Asking questions about files

Once uploaded, you can ask questions about your documents: Example queries:
  • “Summarize the main points in this document”
  • “What does the report say about revenue growth?”
  • “Find all mentions of AI in my uploaded papers”
  • “Compare the conclusions from both PDFs”
Perplexica searches your uploaded files alongside web sources, combining information from both to answer your question.
File content is searched using semantic similarity, not just keyword matching. Ask questions naturally, and Perplexica will find relevant passages.

How file search works

Text extraction

Different file types are processed differently: PDF files:
  • Parsed using the pdf-parse library
  • Text is extracted from all pages
  • Preserves document structure where possible
Word documents (.docx):
  • Processed using the officeparser library
  • Extracts text content from the document
  • Handles formatted text and structure
Text files (.txt):
  • Read directly as UTF-8 text
  • No additional processing needed

Content chunking

Extracted text is split into chunks for efficient searching:
  • Chunk size: 512 tokens
  • Overlap: 128 tokens between chunks
  • Purpose: Maintains context across chunk boundaries
const splittedText = splitText(content, 512, 128)
Overlapping ensures that relevant information near chunk boundaries isn’t missed during search.

Embedding and storage

Each chunk is converted to a vector embedding:
const embeddings = await embeddingModel.embedText(splittedText)
The chunks and embeddings are stored together:
{
  "chunks": [
    {
      "content": "text content",
      "embedding": [0.123, -0.456, ...]
    }
  ]
}
This enables semantic search - finding content based on meaning rather than exact word matches.

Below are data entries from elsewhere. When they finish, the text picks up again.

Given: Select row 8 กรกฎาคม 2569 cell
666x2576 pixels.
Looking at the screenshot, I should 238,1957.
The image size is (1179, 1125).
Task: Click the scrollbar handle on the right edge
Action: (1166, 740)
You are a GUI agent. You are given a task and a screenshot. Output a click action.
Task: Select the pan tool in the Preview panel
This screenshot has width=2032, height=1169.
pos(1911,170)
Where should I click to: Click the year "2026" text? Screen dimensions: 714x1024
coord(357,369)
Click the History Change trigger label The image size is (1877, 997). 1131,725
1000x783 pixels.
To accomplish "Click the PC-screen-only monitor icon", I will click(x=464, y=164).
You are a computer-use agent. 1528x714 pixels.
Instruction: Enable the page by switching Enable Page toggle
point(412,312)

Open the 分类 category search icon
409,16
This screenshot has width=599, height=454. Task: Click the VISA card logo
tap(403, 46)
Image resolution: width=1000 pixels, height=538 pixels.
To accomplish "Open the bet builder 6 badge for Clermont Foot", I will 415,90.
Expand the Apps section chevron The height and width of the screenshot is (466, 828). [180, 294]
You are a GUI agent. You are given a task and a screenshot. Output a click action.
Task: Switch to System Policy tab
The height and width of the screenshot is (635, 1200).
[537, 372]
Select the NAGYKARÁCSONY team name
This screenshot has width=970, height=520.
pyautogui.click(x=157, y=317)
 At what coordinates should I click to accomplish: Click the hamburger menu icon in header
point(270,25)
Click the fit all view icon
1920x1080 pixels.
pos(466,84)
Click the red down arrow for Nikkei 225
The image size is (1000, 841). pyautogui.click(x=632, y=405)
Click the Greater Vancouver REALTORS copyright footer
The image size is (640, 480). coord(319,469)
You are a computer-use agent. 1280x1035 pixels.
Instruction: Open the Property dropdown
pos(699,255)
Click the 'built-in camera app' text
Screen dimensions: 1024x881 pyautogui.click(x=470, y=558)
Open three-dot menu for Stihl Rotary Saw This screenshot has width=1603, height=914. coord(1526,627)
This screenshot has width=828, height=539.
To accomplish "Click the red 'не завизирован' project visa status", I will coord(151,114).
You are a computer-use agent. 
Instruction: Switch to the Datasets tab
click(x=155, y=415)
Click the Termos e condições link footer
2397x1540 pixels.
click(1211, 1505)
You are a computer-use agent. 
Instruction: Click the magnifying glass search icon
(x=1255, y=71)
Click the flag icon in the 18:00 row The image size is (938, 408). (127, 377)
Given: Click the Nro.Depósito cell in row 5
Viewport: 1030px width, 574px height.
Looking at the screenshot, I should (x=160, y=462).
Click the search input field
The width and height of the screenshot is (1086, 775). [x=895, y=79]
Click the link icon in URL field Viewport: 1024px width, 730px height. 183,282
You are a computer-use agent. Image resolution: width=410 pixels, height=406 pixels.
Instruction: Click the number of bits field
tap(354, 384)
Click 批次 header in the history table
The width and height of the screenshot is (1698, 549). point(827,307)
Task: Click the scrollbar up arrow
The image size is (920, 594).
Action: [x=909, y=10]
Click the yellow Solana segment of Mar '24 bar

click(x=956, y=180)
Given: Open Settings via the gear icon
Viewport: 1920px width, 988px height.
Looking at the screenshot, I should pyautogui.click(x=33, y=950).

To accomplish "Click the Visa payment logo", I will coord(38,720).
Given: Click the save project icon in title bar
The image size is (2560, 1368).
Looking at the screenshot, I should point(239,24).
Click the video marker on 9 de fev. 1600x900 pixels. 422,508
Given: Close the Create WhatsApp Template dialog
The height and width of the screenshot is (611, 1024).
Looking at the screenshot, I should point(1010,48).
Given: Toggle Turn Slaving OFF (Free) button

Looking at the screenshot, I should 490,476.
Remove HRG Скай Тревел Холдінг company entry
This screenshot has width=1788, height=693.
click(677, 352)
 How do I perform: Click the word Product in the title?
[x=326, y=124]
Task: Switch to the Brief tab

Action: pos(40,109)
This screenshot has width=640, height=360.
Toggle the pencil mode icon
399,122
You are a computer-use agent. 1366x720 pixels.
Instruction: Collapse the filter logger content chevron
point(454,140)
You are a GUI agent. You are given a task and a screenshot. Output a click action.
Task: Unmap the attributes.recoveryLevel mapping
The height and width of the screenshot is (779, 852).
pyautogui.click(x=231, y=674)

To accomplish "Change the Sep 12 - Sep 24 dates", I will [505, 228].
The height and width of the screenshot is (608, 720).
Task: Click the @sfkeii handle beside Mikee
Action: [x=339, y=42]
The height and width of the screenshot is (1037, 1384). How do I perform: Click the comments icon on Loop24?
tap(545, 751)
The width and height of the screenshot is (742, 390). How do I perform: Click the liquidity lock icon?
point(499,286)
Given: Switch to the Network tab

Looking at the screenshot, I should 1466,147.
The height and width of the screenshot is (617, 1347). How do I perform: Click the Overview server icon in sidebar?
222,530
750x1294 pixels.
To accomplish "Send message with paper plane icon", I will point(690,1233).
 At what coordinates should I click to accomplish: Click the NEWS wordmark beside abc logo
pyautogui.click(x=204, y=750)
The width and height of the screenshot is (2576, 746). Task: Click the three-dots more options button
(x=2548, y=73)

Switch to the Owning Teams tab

When you ask a question about uploaded files:
  1. Your query is converted to an embedding vector
  2. Perplexica compares it against all file chunk embeddings
  3. The most semantically similar chunks are retrieved
  4. These chunks provide context for the AI to answer your question
Semantic search finds relevant content even if your question uses different words than the document. It understands meaning, not just keywords.

File management

Uploaded files are managed automatically: Storage location:
  • Files are stored in data/uploads/ directory
  • Each file gets a unique identifier
  • Processed content is saved alongside the original
File metadata:
{
  id: string;              // Unique file identifier
  name: string;            // Original filename
  filePath: string;        // Path to stored file
  contentPath: string;     // Path to processed content
  uploadedAt: string;      // ISO timestamp
}
Persistence:
  • Uploaded files remain available across sessions
  • File metadata is stored in uploaded_files.json
  • Files can be referenced in multiple chats

Privacy and security

Your uploaded files are completely private:
  • Files are processed and stored locally on your Perplexica instance
  • No file content is sent to external services
  • Embeddings are generated using your configured embedding model
  • Only you have access to your uploaded files
File content never leaves your Perplexica instance. All processing happens locally or with your configured AI providers.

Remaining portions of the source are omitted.